La BCE défendait le principe d'un mécanisme de sanctions automatiques pour les États ne respectant pas les critères européens de stabilité des finances publiques. Car «la tendance au pardon prévaut lorsque de futurs resquilleurs potentiels doivent juger des resquilleurs du présent», a estimé lundi Lorenzo Bini Smaghi, membre du directoire de la BCE.

L'institution monétaire est aussi opposée à une procédure de restructuration ordonnée de la dette d'un État défaillant, un principe adopté par les gouvernements devant l'insistance de l'Allemagne.

«Du point de vue de la banque centrale, cela risque d'entraîner une flambée du coût des emprunts des États membres les plus fragiles», selon Marco Annunziata, économiste en chef chez UniCredit.

D'ailleurs dans la foulée du sommet européen de Bruxelles, les taux obligataires pour l'Irlande et le Portugal, deux pays de la zone euro aux finances publiques particulièrement détériorées, se sont tendus.

Ces tensions auraient poussé la BCE à acheter des obligations irlandaises mardi, selon une source de marché interrogée par Dow Jones Newswires.

La BCE n'est plus intervenue sur le marché obligataire depuis début octobre. Son programme d'achats d'obligations publiques plafonne à 63,5 milliards d'euros.

Cette mesure inédite dans l'histoire de la BCE, lancée début mai pour stabiliser les marchés en pleine crise de la dette grecque, est une pierre d'achoppement entre Jean-Claude Trichet et Axel Weber, le président de la Bundesbank et prétendant officieux à la succession du Français à l'automne 2011.

M. Weber n'a jamais raté une occasion de manifester son opposition à ce programme, craignant qu'il n'incite les États à s'endetter encore davantage.

La BCE, qui garde toujours à l'esprit l'idée d'un retrait graduel de ses mesures non conventionnelles, se situe actuellement aux antipodes de la Fed, qui a décidé mercredi d'injecter 600 milliards de dollars supplémentaires dans l'économie américaine pour soutenir sa reprise et les prix.

La décision de la Fed a poussé l'euro à des nouveaux sommets: jeudi en fin de matinée il évoluait au-dessus de 1,42 dollar pour la première fois depuis janvier.
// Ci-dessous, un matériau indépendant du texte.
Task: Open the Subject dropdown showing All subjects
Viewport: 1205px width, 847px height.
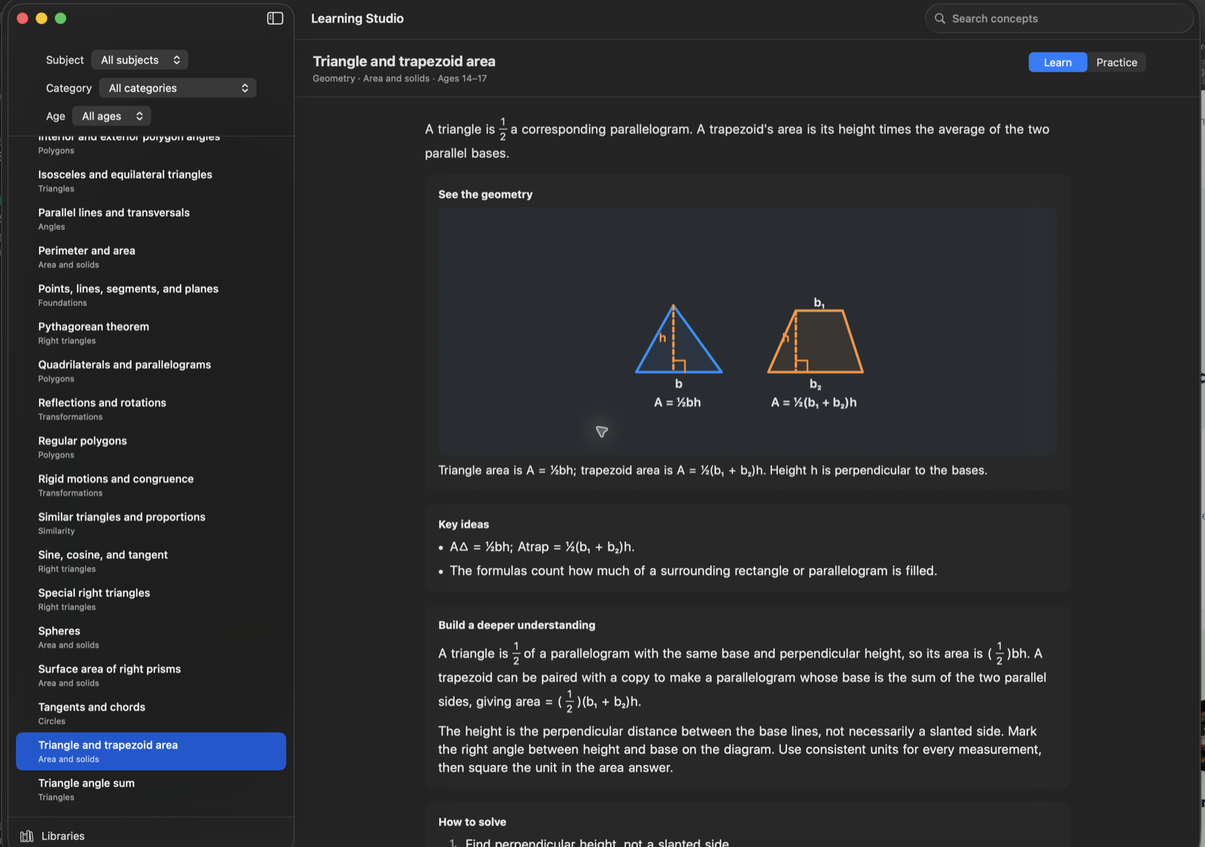Action: point(140,60)
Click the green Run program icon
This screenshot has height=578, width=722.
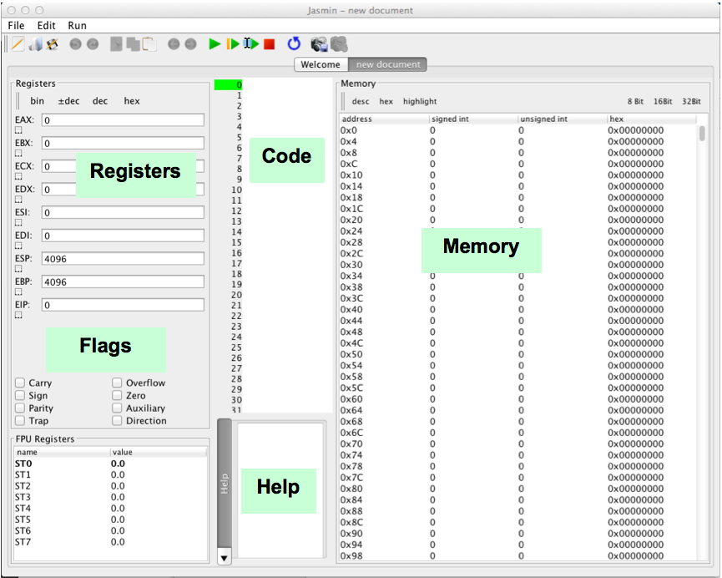pyautogui.click(x=215, y=43)
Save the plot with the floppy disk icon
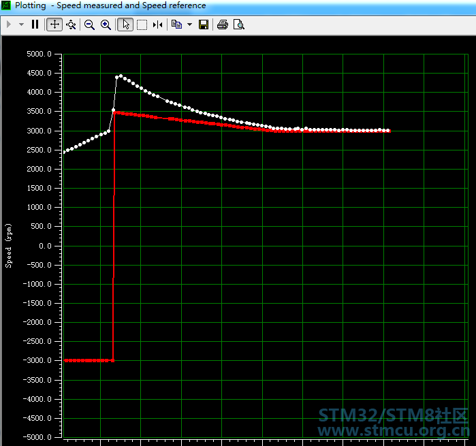The width and height of the screenshot is (476, 446). (x=203, y=25)
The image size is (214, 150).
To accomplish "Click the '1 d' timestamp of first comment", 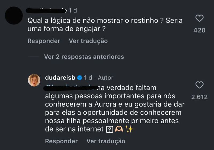I will click(x=73, y=10).
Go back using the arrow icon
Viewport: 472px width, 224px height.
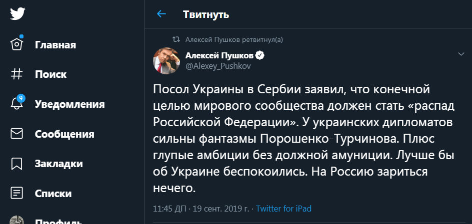point(161,14)
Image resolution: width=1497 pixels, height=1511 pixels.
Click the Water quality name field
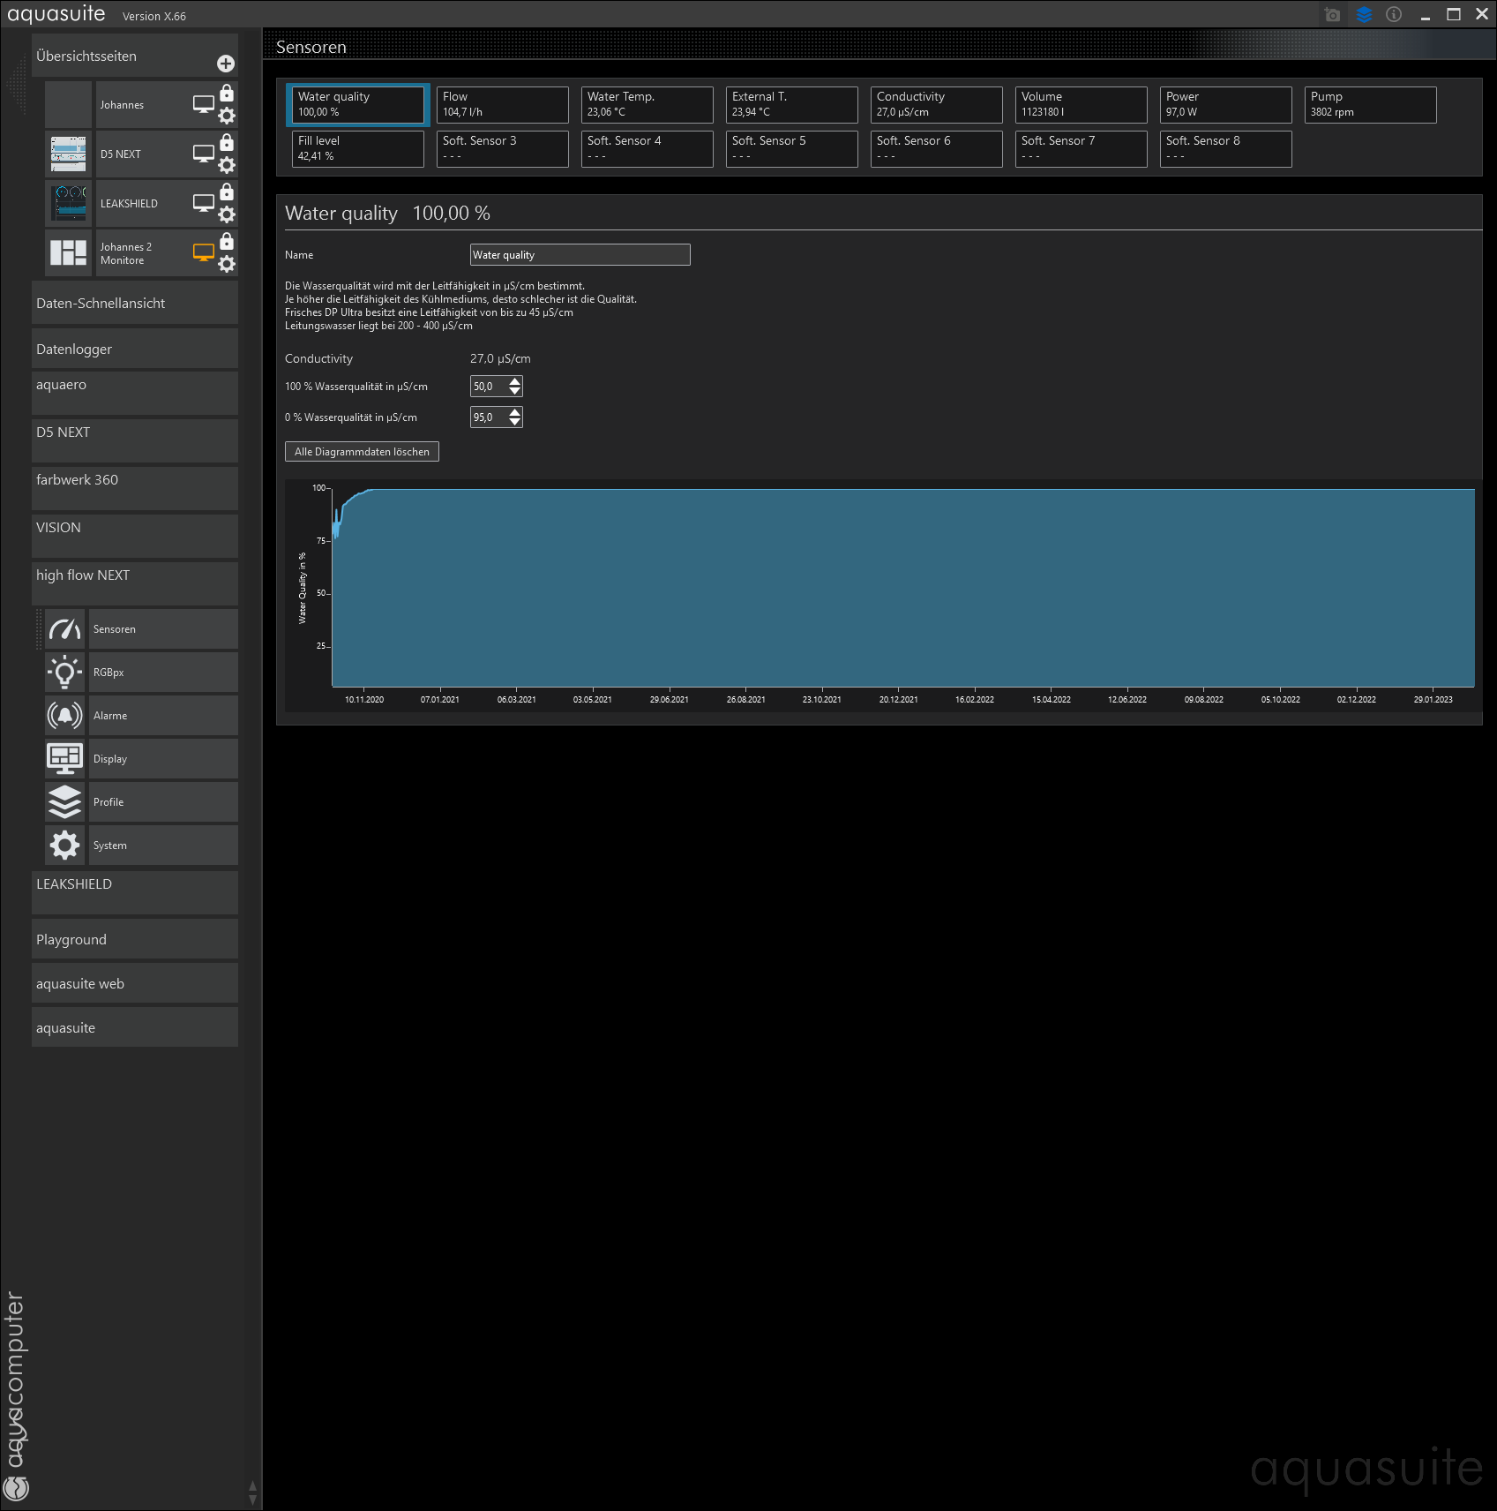[580, 255]
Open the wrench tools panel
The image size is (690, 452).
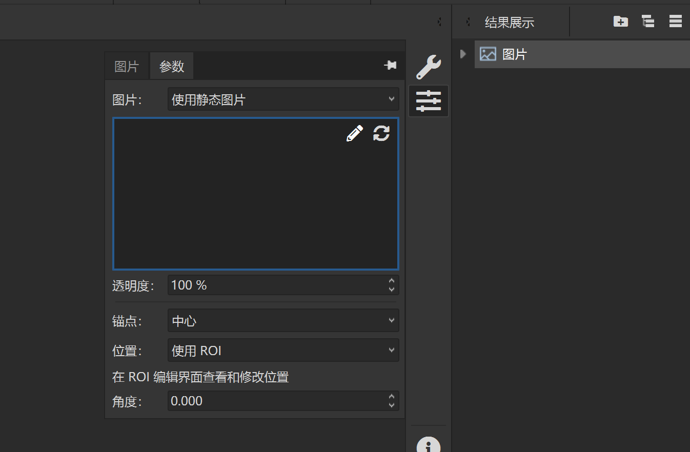(428, 67)
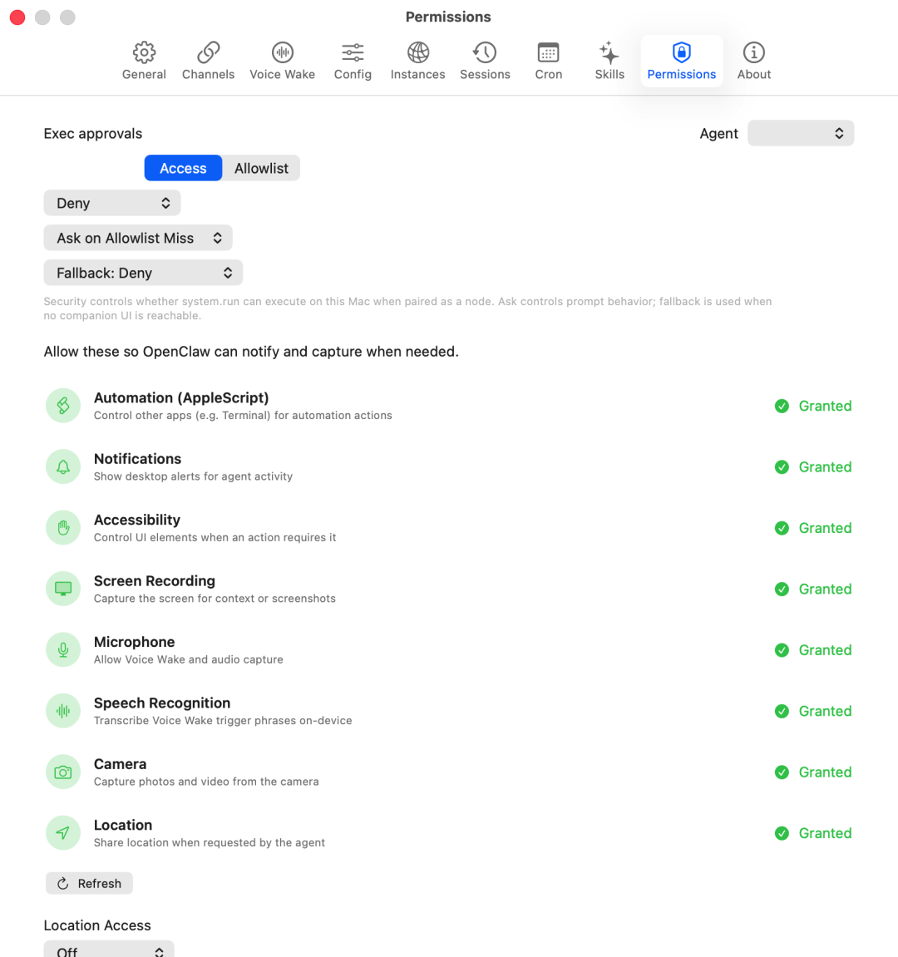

«Si l'euro grimpe très fort en raison de la politique monétaire expansive (de la Fed), les exportations de l'UE en souffriraient (...) et cela pourrait avoir des conséquences sur la politique monétaire de la BCE» sur le long terme, a déclaré à l'AFP l'économiste Michael Schubert de Commerzbank.

En revanche le volontarisme de la Fed ne devrait pas avoir de conséquences sur le calendrier de retrait des mesures exceptionnelles de la BCE, selon lui.

«Celles de la BCE sont seulement là pour limiter les tensions sur les marchés financiers. En principe leur retrait dépend de l'arrivée ou non de nouvelles tensions, comme par exemple en Irlande, mais pas tellement de la politique de la Fed», a ajouté M. Schubert.